Subtle is the sutureless, but malicious it is not.

To the Editor:

Drs Fischlein and Pollari are investigators of the Perceval Sutureless Implant vs Standard Aortic Valve Replacement trial. The other author reported no conflicts of interest.

The Journal policy requires editors and reviewers to disclose conflicts of interest and to decline handling or reviewing manuscripts for which they may have a conflict of interest. The editors and reviewers of this article have no conflicts of interest.

In the age of transcatheter aortic valve implantation, the surgical aortic valve replacement is living a renovation phase, trying to redefine its role, despite 60 years of evidence. The rapid deployment valve (RDV) is the sole innovation—besides the minimally invasive approaches—in this field during the past years. In this context, we read with attention the article by White and colleagues, which showed no better outcome comparing RDV with standard valves, but also does not provide information on which patients are likely to benefit from RDV. We would like to point out further concepts to improve future research.

Firstly, the problem of the study population size should be considered.

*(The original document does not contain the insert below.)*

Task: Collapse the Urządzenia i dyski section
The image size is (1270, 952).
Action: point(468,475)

Some differences, despite being present, are not measurable because of the small sample size. Given some recent evidence, the incidence of all-cause mortality 5 years after a surgical aortic valve replacement in a population with a mean age of 78 years (very similar to those analyzed in the article by White and colleagues) is 30.3% and after RDVs is 21.9%. To reach a power of 0.8, the minimum sample size to avoid a Type II error should be 856 patients (428 for each group). Indeed, the Perceval Sutureless Implant Versus Standard Aortic Valve Replacement trial has been designed to include 910 patients. This adequately powered trial will be able to provide the definitive response concerning the advantages of sutureless prostheses.

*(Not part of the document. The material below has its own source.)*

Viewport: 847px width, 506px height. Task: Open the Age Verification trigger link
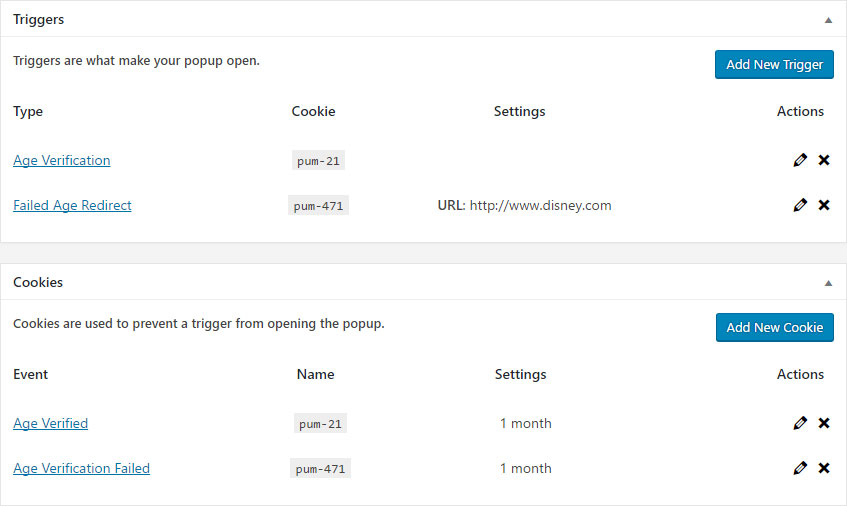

The second point begins from the only evidence on which every prior article agrees: The benefit of reducing cardiopulmonary bypass and crossclamp times. Surgeons should ask themselves: Which patient is likely to benefit of a reduction of times? As Albert Einstein stated: “Time is relative; its only worth depends upon what we do as it is passing.” Saving time per se might not be sufficient to show an advantage, but saving time during a time-demanding procedure (such as minimally invasive and/or combined procedures) could be significant. The minimally invasive approach is associated with high levels of patient satisfaction with fewer blood product transfusions, reduced postoperative ventilation time, faster mobilization, and reduced stay in an intensive care unit. In their article, White and colleagues failed to report the incidence and type of minimally invasive approaches, such as partial upper sternotomy or right anterior thoracotomy. As well, the type and complexity of combined procedures (about 1 out of 3) were not reported in detail.

Finally, RDVs are apparently a good solution in case of highly calcified annuli. A highly calcified annulus is an important risk factor for stroke, conduction disturbances, and annulus rupture. This is unfortunately a not measurable (until now) condition, bringing an important bias to comparative studies. Recently, the improvements in computed tomography imaging could bring an objectively quantitative measure of this important variable, allowing future studies to make groups comparable under this aspect.

Innovations rarely allow enormous progresses, especially if the context where they are applied had already proved excellent results (the standard surgical aortic valve replacement had proven and improved its performance over 60 years). However, innovations could allow small but significant progress under some conditions (eg, highly calcified sites, complex, minimally invasive, and/or time-demanding operations).